Red Table. Hidden Gems is seeking to designate nearly 100 square miles around Red Table Mountain, adjacent to Ruedi Reservoir. It is a calving area for deer and elk, and is popular with hunters and some backcountry skiers. Portions of it are popular with off-road motorcyclers. It also is currently used for high-altitude helicopter training by the Colorado Army National Guard - the Hidden Gems Campaign is currently doing an environmental assessment of whether that training could continue under a wilderness designation.
Hay Park. This proposed 5,000-plus-acre wilderness area sits on the northeast flank of Mount Sopris. The Hay Park Trail, a popular ride for mountain bikers, lies within the protected area but Hidden Gems has excluded the trail so that bikers will not be restricted.
Assignation Ridge. This proposed 25,000-plus-acre wilderness area in the Crystal River Valley, currently comprised of both Forest Service and Bureau of Land Management property, is an off-roading destination and includes some unauthorized mountain biking trails. It also has several rock climbing areas, which have been negotiated out of the proposal.

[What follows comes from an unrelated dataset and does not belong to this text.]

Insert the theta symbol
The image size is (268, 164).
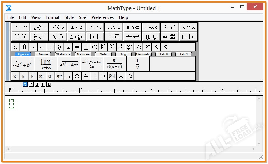coord(24,47)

Clear Fork. Hidden Gems is asking for 54,406 acres of this Crystal River Valley area in Gunnison County to be dedicated as wilderness here, within the larger 110,000-acre Clear Fork Divide Wilderness Area (which also includes Thompson and Hays creeks, and East Willow). Most of the area has already been leased to oil companies, raising the specter of drilling if it does not become wilderness.

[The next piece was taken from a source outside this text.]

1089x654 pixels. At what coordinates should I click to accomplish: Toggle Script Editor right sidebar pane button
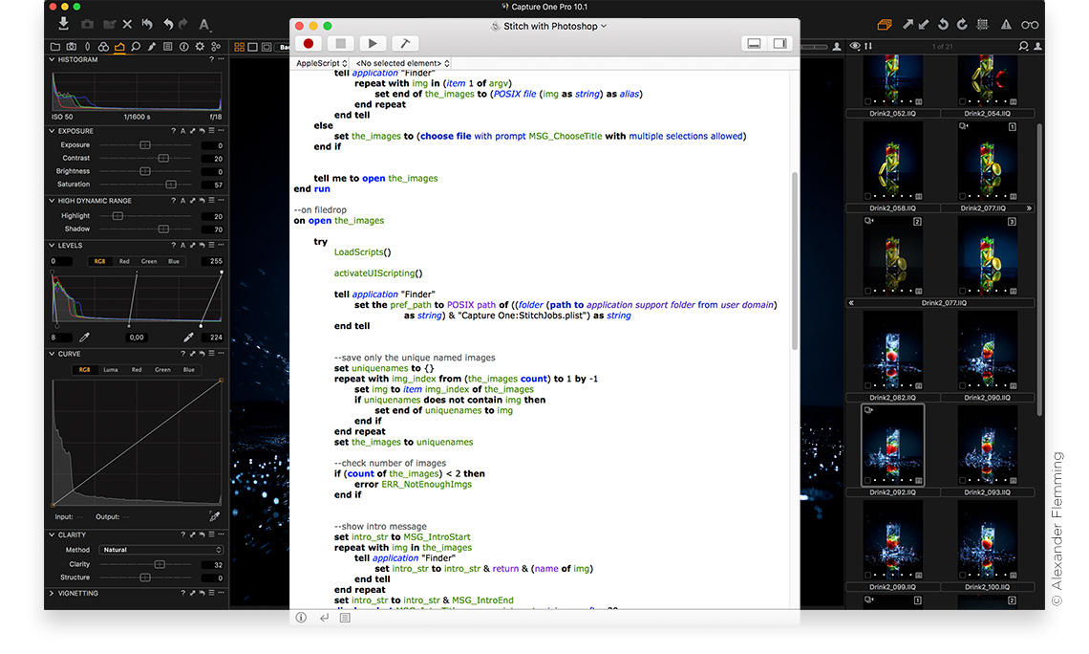pos(780,43)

Thompson Creek. This area of more than 32,000 acres just outside of Carbondale would fall within the proposed greater Clear Fork Divide Wilderness Area. It contains what is believed to be the largest aspen forest in the world. The popular Thompson Creek Trail has been carved out of the Hidden Gems proposal and biking there is not affected by the proposed designation. RFMBA and Hidden Gems are still negotiating an offshoot from it called Middle Thompson Trail. There are active oil leases in Thompson Creek, and Hidden Gems has identified drilling there as a grave threat.

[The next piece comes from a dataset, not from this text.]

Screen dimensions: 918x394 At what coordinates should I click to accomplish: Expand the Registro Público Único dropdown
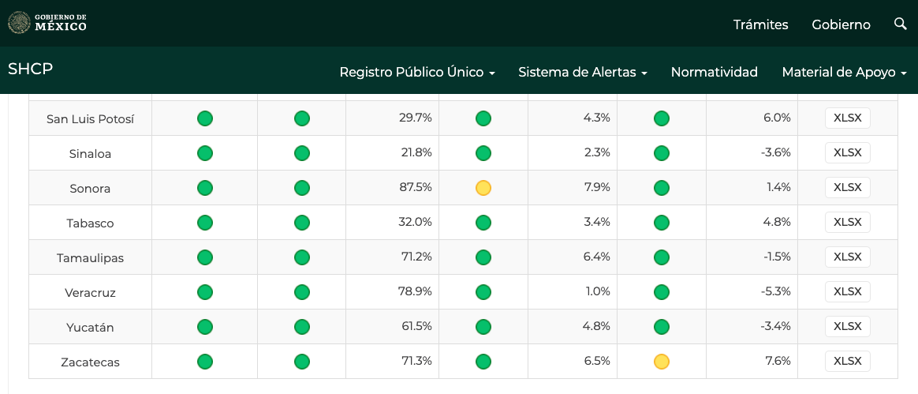click(x=417, y=72)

East Willow. Also falling within the larger proposed Clear Fork Divide Wilderness, the East Willow comprises about 8,500 acres of new wilderness 20 miles southwest of Carbondale. The remote area is popular with hunters and unauthorized off-roading. Some of it has already been leased for oil drilling and a proposal for a natural gas pipeline through it is pending.
Hayes Creek. This proposed area, 16 miles south of Carbondale, includes more than 9,900 acres of new wilderness land. It includes Huntsman Ridge, an oft-used off-roading site. Hidden Gems calls the area ìan erosive messî in need of rehabilitation.
McClure Pass. This relatively small, 2.6-square-mile area of steep and avalanche-prone terrain lies south of the actual McClure Pass in the Crystal River Valley. It has no developed trails.
Treasure Mountain. Comprising 3,866 acres of rugged terrain adjacent to the Raggeds Wilderness Area three miles southeast of Marble, this area would link the Raggeds to the Maroon Bells/Snowmass Wilderness Area. There are no maintained trails here, but backcountry and helicopter skiing has occurred in the area. Heli trips would be banned if this becomes wilderness.